··· BRONTEKST

Plan: | Kern Linschoten |
---|---|
Status: | vastgesteld |
Plantype: | bestemmingsplan |
IMRO-idn: | NL.IMRO.0335.BPKernLinschoten-VA03 |
Regelgeving en beleid
Wet archeologische monumentenzorg
Op 1 september 2007 is de wet op de archeologische monumentenzorg in werking getreden. Hiermee worden de uitgangspunten van het Verdrag van Malta binnen de Nederlandse wetgeving geïmplementeerd. De wet regelt de bescherming van archeologisch erfgoed in de bodem, de inpassing ervan in de ruimtelijke ontwikkeling en de financiering van opgravingen: 'de veroorzaker betaalt'.
Voor gebieden waar archeologische waarden voorkomen of waar reële verwachtingen bestaan dat ter plaatse archeologische waarden aanwezig zijn, dient door de initiatiefnemer voorafgaand aan bodemingrepen archeologisch onderzoek te worden uitgevoerd. De uitkomsten van het archeologisch onderzoek dienen vervolgens volwaardig in de belangenafweging te worden betrokken. Het belangrijkste doel is de bescherming van het archeologische in de bodem (in situ) omdat de bodem doorgaans de beste garantie biedt voor een goede conservering. Er wordt uitgegaan van het basisprincipe de 'verstoorder' betaalt voor het opgraven en het documenteren van de aangetroffen waarden als behoud in de bodem niet tot de mogelijkheden behoort.

······

**OPDRACHTEN**
A - Op welke datum is de wet op de archeologische monumentenzorg volgens de brontekst in werking getreden?
B - Geef bij elke bewering aan of die klopt met de brontekst, met ja of nee, en citeer de woorden uit de tekst die de doorslag geven. (i) De wet regelt onder meer de financiering van opgravingen. (ii) Het archeologisch onderzoek hoeft pas na de bodemingrepen te worden uitgevoerd. (iii) Het belangrijkste doel is bescherming van het archeologische in de bodem.
De items staan los van de brontekst.

··· AANGELEVERDE GEGEVENS

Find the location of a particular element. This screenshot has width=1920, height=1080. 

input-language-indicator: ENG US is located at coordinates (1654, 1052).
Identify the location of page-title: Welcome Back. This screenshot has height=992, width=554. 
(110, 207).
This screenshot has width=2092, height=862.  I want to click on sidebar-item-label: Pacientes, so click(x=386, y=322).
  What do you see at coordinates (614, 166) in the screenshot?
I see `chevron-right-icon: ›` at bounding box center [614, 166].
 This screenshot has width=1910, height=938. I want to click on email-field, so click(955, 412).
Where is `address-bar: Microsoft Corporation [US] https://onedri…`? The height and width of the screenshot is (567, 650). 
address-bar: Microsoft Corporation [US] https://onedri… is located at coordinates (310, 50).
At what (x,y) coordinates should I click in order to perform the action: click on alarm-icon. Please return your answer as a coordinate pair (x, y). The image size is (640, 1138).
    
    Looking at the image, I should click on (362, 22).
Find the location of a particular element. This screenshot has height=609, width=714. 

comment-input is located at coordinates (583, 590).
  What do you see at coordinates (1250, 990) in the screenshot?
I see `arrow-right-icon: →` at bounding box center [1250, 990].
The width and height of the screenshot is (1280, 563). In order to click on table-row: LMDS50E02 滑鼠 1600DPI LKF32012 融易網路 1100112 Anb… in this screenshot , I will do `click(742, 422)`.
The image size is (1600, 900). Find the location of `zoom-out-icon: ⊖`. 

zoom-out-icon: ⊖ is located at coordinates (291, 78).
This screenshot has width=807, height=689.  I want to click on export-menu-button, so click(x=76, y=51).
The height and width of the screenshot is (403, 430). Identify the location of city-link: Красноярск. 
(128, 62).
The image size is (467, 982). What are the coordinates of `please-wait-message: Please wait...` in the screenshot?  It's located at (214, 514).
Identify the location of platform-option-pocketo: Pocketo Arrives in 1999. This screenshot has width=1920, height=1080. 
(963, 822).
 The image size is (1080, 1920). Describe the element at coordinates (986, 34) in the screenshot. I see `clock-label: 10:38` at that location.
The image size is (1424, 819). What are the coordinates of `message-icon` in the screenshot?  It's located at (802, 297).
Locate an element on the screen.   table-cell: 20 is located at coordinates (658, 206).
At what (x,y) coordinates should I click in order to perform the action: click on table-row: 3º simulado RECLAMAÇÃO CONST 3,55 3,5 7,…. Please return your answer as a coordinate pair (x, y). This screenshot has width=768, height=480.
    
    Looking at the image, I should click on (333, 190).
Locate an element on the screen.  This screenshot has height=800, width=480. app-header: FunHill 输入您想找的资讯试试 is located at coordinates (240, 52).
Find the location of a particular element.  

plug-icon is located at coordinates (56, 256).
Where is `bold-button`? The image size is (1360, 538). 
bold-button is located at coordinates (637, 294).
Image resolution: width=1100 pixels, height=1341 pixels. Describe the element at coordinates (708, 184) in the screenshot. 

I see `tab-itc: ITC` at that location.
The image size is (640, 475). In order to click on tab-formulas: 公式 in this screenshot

······

**ANTWOORDEN OPDRACHTEN**
A - Op 1 september 2007.

B -
(i) Ja: "De wet regelt de bescherming van archeologisch erfgoed in de bodem, de inpassing ervan in de ruimtelijke ontwikkeling en de financiering van opgravingen"
(ii) Nee: "dient door de initiatiefnemer voorafgaand aan bodemingrepen archeologisch onderzoek te worden uitgevoerd"
(iii) Ja: "Het belangrijkste doel is de bescherming van het archeologische in de bodem (in situ)"